Strengths and limitations of the study
Our study has limits. Our results do not apply to all individuals with covid-19, but only to people admitted to the hospital and who were subsequently discharged. This study was conducted in France so results might not be comparable to other healthcare systems and countries. The dominant SARS-CoV-2 variant in France at the time of the study was the alpha variant. These results do not apply to other variants. Likewise, the study took place before most of the population was vaccinated (<20% of the French population was fully vaccinated in early June 2021). Nonetheless, frequent persistent symptoms in our cohort appear consistent with previous reports. Only a list of symptoms were collected and patients could have developed other symptoms. Patients who died within six months of admission to hospital were not included, and the persistence of symptoms before death was therefore not explored.
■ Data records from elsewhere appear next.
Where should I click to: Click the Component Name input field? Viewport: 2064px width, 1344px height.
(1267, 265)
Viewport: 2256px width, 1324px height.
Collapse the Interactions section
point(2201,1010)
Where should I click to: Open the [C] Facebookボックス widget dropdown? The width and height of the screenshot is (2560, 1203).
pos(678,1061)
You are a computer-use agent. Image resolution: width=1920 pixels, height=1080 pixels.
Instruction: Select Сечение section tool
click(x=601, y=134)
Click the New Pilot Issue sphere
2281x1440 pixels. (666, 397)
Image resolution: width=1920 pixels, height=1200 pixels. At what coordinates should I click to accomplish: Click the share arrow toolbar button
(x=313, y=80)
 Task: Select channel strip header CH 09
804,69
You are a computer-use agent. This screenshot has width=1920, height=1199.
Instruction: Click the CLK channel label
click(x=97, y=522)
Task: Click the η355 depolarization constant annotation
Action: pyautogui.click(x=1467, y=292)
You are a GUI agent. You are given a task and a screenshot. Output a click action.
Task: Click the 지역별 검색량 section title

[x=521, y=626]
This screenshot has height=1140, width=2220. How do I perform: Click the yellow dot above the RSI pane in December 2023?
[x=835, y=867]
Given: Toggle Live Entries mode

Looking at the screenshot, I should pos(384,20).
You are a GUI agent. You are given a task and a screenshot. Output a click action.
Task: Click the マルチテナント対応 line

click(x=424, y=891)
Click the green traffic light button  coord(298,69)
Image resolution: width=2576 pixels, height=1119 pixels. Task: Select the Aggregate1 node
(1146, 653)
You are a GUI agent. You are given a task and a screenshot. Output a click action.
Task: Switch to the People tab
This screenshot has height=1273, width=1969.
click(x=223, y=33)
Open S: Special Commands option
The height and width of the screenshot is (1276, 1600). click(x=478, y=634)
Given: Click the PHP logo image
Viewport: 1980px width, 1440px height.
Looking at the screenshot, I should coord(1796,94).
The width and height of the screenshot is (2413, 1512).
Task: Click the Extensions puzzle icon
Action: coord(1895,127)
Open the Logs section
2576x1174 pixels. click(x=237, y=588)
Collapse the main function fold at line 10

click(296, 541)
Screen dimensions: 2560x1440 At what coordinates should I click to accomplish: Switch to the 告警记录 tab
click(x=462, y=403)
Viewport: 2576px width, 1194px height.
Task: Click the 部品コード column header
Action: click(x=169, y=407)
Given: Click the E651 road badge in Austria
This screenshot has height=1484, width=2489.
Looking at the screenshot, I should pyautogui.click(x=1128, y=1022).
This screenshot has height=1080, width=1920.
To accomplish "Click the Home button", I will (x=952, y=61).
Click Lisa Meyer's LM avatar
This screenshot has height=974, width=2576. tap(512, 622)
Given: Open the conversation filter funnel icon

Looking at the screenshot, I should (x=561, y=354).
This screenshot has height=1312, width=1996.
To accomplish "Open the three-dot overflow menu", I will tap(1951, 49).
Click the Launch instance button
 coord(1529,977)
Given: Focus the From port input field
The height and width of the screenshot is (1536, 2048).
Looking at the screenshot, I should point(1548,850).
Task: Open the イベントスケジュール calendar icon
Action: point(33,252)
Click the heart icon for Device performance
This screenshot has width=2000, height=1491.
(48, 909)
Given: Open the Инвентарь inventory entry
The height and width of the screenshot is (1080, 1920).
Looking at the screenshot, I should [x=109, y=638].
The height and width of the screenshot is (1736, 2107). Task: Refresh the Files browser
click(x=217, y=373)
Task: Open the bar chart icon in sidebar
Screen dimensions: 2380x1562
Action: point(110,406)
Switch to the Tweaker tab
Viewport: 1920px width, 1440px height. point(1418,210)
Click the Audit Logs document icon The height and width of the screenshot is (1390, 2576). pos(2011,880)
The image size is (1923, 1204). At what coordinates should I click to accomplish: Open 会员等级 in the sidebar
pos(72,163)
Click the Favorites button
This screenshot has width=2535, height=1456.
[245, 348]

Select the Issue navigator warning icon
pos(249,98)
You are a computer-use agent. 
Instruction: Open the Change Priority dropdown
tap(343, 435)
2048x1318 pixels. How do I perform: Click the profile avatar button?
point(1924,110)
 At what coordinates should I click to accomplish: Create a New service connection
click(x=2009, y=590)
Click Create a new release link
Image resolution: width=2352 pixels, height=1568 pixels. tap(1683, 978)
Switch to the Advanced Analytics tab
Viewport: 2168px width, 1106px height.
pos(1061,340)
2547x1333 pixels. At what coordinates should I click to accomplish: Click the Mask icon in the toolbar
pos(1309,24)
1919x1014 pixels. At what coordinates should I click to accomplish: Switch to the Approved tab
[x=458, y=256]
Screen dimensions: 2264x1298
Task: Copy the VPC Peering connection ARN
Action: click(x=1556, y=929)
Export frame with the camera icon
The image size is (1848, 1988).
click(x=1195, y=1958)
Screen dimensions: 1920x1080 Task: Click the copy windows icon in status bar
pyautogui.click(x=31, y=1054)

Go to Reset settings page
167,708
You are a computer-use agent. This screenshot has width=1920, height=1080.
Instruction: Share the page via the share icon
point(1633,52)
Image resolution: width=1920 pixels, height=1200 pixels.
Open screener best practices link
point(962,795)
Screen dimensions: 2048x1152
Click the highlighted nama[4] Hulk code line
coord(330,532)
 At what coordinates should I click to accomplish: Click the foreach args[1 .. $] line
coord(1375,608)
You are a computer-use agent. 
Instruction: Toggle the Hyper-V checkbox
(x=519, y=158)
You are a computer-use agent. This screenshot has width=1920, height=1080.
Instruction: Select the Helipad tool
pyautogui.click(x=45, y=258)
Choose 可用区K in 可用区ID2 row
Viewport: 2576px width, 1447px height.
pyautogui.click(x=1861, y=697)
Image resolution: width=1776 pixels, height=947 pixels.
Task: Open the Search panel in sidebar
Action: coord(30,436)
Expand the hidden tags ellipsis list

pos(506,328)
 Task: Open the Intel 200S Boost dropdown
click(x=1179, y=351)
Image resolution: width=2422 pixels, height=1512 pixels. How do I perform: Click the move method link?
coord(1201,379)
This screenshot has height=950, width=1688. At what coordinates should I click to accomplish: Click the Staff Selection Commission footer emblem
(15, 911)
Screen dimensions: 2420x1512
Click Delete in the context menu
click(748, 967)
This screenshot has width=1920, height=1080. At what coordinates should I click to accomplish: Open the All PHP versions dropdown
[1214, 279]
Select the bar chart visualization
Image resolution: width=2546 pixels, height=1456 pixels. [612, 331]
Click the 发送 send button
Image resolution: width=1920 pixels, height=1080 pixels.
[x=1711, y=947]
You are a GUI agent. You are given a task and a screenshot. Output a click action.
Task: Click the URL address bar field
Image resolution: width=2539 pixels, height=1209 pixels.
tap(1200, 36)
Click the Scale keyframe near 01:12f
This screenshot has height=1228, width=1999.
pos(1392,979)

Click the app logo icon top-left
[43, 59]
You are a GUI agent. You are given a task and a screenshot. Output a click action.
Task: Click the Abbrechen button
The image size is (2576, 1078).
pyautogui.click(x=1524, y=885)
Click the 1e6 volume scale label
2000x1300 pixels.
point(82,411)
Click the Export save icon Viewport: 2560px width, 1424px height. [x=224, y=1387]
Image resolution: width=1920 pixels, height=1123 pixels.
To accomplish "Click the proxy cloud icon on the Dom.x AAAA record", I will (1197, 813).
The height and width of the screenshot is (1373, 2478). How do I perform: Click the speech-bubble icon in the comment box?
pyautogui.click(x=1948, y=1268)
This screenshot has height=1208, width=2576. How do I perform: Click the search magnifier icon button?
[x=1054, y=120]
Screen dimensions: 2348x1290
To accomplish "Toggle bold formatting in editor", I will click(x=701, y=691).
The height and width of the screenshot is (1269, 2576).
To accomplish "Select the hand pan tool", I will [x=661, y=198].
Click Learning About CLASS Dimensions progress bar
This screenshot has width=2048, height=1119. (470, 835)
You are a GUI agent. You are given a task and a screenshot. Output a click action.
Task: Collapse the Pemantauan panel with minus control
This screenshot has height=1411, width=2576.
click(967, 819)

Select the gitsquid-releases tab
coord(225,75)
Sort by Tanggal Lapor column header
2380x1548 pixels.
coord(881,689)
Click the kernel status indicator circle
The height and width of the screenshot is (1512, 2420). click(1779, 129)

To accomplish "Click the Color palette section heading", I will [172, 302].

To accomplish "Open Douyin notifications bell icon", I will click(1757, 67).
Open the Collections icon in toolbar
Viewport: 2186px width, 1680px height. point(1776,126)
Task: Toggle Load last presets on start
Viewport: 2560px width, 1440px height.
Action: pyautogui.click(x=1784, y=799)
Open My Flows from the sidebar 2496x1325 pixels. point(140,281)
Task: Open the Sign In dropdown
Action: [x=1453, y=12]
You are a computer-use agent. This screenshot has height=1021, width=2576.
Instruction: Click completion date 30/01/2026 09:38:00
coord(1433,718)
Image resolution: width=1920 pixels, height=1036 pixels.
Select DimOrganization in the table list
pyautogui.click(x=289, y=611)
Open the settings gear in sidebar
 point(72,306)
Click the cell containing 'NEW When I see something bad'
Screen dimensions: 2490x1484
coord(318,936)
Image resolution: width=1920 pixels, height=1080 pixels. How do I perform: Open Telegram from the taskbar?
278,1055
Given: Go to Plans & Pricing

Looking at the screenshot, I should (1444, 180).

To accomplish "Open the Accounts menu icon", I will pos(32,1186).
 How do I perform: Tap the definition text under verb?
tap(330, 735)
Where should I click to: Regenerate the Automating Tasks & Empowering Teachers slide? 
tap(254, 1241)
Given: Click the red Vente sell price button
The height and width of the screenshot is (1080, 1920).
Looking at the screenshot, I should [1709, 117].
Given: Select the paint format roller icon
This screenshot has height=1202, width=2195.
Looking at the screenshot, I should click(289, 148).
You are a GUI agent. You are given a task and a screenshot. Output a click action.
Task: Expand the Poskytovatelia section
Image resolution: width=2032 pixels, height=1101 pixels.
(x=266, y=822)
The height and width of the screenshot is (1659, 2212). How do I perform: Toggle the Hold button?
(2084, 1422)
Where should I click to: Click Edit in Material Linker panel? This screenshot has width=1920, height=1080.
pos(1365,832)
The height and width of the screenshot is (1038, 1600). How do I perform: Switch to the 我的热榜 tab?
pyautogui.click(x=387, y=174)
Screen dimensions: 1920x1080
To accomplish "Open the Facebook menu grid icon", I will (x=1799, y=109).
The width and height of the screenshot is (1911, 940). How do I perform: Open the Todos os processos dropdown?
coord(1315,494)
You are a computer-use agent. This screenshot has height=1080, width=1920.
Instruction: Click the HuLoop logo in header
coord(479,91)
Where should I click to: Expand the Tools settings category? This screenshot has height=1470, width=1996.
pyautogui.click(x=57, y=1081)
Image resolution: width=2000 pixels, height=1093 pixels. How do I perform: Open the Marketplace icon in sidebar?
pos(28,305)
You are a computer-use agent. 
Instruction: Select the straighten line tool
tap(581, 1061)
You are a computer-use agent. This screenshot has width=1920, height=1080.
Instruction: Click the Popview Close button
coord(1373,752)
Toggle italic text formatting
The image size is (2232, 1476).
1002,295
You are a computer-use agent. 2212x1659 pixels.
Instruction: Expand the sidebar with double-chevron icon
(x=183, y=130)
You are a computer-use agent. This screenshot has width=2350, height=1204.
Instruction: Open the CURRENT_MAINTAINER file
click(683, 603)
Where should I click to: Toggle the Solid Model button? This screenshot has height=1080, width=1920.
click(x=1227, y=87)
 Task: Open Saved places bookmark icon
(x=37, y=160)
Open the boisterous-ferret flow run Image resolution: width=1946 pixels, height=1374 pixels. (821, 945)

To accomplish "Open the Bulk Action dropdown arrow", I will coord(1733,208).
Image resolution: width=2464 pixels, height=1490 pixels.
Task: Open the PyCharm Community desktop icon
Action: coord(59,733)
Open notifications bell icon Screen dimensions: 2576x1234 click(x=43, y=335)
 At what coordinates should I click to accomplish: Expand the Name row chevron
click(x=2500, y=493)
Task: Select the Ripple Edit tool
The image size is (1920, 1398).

Given the unsupervised clustering approach used for this analysis, causal conclusions cannot be drawn because this approach only allows the examining of associations between groups of variables (identifying rather homogenous groups of patients) and comparisons between outcomes when stratified by these groupings. Although all the patients included in this cohort were followed up to determine if they had persistent symptoms, only about 40% had a more comprehensive assessment (that is, HADS and SF-36). The presence of these more comprehensive assessments was potentially driven by the presence of more persistent or severe symptoms in some patients. Also, a substantial number of patients who were discharged then died or were lost to follow-up (nearly 50%). However, the characteristics of the patients included in this study do not differ from the entire cohort (online supplemental etable 5). Finally, the symptoms collected were restricted, qualitative, and not quantitative. For instance, the degree of shortness of breath might be underestimated in patients with the most severe covid-19 and other potential symptoms could exist but were not collected.